TODO: re-do this analysis by running plot_lag_correlation.py on different regions, then compare the results.

Predictions with Machine Learning

We test three different regression algorithms to predict the abundance of kelp: ordinary least-squares, multi-layer perceptron and random forest. The regressors are trained using the features from kelp_metrics.pkl and the target variable is the abundance of kelp. The regressors are trained using the regressors_train.py script.

Correlation Coefficient Mutual Information Feature Importance
Time -0.032 0.155 0.027
Elevation [m] 0.040 0.013 0.000
Sunlight [day] 0.304 0.186 0.690
Latitude 0.116 0.098 0.000
Longitude -0.164 0.103 0.000
Temperature 0.005 0.391 0.000
Temperature Lag -0.314 0.420 0.199
Temperature Lag 2 -0.172 0.401 0.084

Even though the parameters individually may be correlated to the amount of kelp, the random forest regression model suggests only the amount of sunlight, temperature from the previous quarter and time are important for making a prediction. Making another model with only these features may be more accurate than includes features like elevation, latitude, longitude, etc.

Correlation Coefficient Mutual Information Feature Importances
Time -0.042 0.155 0.020
Sunlight [day] 0.304 0.186 0.702
Temperature Lag -0.314 0.420 0.194
Temperature Lag 2 -0.172 0.401 0.085

How to create a projection from new simulation data:

Follow these steps to create a new linear regression model from Kelp Watch + MUR SST values and then project the model onto new simulation data.

  1. Download the temperature file to Data/

  2. Interpolate + reformat simulation data onto same grid as Kelp

    python create_interpolated_sst_sim.py -c ssp126 -m CanESM5

  3. Estimate some spatial + timeseries metrics needed for the linear regression model

    python kelp_metrics_sim.py -c ssp126 -d BGL -l 27 -u 37 -m CanESM5

  4. Fit a linear regression model and perform a projection on

    python regressors_predict.py -f Data/kelp_metrics_27_37.pkl -fs Data/kelp_metrics_sim_27_37_ssp126_BGL.pkl

Datasets

We use various data sets including kelp biomass, sea surface temperature, and digital elevation models.

Kelp Biomass

Kelp Watch is an online platform that provides access to satellite data on kelp canopy dynamics along the west coast of North America. Developed through a collaboration between researchers and conservation groups, Kelp Watch uses Landsat imagery to quantify seasonal giant kelp and bull kelp canopy area in 30x30m regions spanning from Baja California, Mexico to Oregon since 1984. The interactive web interface allows users to visualize, analyze, and download the kelp canopy data to support research and inform management decisions. Key applications include assessing long-term trends, impacts of disturbances like marine heatwaves, and local kelp forest dynamics. Overall, Kelp Watch makes complex satellite data more accessible to better understand and manage these valuable kelp forest ecosystems. The Kelp Watch project monitors ~500,000 locations along the west coast.

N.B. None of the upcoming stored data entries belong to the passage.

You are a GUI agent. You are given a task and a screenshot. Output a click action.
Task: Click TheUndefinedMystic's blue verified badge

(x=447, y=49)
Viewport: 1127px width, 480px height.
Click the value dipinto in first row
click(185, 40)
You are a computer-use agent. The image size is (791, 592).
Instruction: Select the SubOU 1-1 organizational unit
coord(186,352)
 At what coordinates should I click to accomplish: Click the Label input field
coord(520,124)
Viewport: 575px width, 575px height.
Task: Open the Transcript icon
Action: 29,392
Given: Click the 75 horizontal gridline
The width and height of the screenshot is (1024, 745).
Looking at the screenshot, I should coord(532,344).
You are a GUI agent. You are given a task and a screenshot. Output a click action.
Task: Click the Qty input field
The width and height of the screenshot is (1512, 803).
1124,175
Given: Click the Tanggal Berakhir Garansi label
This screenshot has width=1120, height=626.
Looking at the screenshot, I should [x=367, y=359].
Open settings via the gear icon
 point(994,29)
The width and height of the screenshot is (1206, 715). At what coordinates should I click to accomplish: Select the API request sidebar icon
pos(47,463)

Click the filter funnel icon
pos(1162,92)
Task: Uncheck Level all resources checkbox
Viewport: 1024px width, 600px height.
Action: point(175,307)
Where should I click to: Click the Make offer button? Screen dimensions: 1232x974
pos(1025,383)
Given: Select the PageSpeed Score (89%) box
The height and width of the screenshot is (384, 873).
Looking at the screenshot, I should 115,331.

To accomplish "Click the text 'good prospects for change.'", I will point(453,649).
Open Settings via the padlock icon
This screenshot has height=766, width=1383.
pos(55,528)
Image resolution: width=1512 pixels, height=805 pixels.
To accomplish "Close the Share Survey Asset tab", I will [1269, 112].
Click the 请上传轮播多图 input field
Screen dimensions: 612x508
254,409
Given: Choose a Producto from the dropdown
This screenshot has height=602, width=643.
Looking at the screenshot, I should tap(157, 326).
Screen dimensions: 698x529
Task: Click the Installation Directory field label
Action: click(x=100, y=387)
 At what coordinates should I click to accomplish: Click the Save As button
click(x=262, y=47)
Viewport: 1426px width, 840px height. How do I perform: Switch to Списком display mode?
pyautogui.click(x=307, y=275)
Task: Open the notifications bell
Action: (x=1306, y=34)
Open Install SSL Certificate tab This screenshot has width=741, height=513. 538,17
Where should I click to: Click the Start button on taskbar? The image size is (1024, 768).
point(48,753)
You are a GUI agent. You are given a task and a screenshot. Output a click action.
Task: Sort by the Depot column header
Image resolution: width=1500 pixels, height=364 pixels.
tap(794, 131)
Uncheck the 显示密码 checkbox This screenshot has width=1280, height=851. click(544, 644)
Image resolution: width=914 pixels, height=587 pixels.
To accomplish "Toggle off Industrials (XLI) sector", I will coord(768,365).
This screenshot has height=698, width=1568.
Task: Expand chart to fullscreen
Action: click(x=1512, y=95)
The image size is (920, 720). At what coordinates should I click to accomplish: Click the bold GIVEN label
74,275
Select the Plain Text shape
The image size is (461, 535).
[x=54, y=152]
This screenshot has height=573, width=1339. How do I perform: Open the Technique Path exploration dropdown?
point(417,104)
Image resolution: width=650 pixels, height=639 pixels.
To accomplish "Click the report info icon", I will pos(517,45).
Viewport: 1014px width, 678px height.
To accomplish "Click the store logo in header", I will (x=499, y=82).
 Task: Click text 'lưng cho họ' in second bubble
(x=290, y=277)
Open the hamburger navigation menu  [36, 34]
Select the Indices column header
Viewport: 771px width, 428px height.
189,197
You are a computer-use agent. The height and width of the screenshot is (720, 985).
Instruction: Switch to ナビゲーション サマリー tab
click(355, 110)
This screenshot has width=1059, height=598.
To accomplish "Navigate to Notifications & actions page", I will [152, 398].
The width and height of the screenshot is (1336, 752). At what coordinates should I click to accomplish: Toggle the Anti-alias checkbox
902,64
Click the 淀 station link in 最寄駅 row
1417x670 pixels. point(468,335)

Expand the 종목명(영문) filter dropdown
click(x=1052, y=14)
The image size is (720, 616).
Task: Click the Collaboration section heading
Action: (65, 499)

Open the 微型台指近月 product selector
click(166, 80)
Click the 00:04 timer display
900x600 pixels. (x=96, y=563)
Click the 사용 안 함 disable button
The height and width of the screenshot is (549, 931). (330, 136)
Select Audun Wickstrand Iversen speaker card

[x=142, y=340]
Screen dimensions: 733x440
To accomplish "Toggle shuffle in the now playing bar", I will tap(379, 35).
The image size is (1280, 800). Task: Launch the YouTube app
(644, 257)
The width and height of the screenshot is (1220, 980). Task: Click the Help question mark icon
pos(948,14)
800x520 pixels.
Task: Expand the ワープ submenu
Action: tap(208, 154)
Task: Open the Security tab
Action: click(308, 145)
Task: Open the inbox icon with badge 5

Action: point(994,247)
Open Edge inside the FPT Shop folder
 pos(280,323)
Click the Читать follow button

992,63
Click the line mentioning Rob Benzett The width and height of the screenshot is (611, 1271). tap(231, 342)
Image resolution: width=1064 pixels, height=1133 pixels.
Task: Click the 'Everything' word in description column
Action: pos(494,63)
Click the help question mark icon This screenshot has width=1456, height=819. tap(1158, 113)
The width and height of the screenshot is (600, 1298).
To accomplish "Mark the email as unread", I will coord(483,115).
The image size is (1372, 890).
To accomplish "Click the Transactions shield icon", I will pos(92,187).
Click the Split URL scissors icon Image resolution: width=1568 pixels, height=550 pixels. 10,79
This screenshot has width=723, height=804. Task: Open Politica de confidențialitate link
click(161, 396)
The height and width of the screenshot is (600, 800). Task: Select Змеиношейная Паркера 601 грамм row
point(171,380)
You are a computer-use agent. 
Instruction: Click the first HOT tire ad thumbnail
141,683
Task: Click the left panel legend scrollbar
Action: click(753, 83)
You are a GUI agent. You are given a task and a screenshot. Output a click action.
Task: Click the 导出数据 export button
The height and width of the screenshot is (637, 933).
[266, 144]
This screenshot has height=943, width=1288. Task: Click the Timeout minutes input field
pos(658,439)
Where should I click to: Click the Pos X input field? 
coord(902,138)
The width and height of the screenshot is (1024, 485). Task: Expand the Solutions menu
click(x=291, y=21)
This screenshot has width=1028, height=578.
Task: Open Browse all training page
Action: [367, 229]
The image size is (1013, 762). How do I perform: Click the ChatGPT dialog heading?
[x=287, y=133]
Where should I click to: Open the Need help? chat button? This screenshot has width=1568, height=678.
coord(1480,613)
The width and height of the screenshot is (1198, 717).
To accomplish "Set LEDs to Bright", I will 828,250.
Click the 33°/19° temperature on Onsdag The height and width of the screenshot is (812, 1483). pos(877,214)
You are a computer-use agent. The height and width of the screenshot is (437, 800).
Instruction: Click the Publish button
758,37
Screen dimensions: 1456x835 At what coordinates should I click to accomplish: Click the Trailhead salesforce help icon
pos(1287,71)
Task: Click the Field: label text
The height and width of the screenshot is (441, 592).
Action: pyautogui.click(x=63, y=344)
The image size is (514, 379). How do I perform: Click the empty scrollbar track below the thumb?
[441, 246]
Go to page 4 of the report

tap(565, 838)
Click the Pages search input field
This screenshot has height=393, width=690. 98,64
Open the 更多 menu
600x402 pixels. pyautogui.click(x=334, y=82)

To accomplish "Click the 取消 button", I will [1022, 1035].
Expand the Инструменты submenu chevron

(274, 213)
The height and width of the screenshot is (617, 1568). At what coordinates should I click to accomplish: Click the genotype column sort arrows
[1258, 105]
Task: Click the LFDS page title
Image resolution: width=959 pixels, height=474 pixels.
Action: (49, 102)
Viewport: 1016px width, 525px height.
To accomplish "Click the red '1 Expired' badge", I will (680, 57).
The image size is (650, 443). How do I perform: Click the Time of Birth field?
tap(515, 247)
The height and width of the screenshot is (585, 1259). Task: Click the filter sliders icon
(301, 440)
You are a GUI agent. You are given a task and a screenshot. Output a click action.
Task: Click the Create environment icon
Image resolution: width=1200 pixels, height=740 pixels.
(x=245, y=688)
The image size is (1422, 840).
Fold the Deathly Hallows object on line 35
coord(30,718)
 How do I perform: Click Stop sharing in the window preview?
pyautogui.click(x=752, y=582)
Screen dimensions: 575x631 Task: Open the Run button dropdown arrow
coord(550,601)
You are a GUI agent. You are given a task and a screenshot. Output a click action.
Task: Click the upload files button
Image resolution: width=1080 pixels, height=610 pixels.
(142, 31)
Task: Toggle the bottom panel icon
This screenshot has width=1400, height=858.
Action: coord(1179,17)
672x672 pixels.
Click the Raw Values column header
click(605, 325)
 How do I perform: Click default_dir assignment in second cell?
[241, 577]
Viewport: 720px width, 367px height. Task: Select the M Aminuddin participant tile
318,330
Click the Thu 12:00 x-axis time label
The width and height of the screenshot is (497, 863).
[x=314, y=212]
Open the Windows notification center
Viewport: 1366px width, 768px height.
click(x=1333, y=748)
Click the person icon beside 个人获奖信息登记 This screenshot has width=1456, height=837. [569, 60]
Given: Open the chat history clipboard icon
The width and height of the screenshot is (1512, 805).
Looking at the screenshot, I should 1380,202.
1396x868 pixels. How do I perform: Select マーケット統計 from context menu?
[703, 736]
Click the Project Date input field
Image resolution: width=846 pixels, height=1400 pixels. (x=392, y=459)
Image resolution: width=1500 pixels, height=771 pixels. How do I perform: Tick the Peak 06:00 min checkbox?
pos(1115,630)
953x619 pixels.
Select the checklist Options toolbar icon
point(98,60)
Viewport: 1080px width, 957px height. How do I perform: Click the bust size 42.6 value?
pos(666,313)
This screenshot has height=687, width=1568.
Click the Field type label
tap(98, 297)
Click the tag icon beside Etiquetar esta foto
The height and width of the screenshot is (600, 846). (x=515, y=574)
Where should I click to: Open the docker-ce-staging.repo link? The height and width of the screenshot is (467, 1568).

Data URL: https://sbclter.msi.ucsb.edu/data/catalog/package/?package=knb-lter-sbc.74

kelp_area_m^2 - The total emergent kelp canopy area in square meters within the selected geometry. Cells with no numerical value correspond to instances when the scene was either obstructed by clouds and/or no clear observation of the area was available and no measurement was obtained. The nan's and zeros should be filtered out in correlation estimates.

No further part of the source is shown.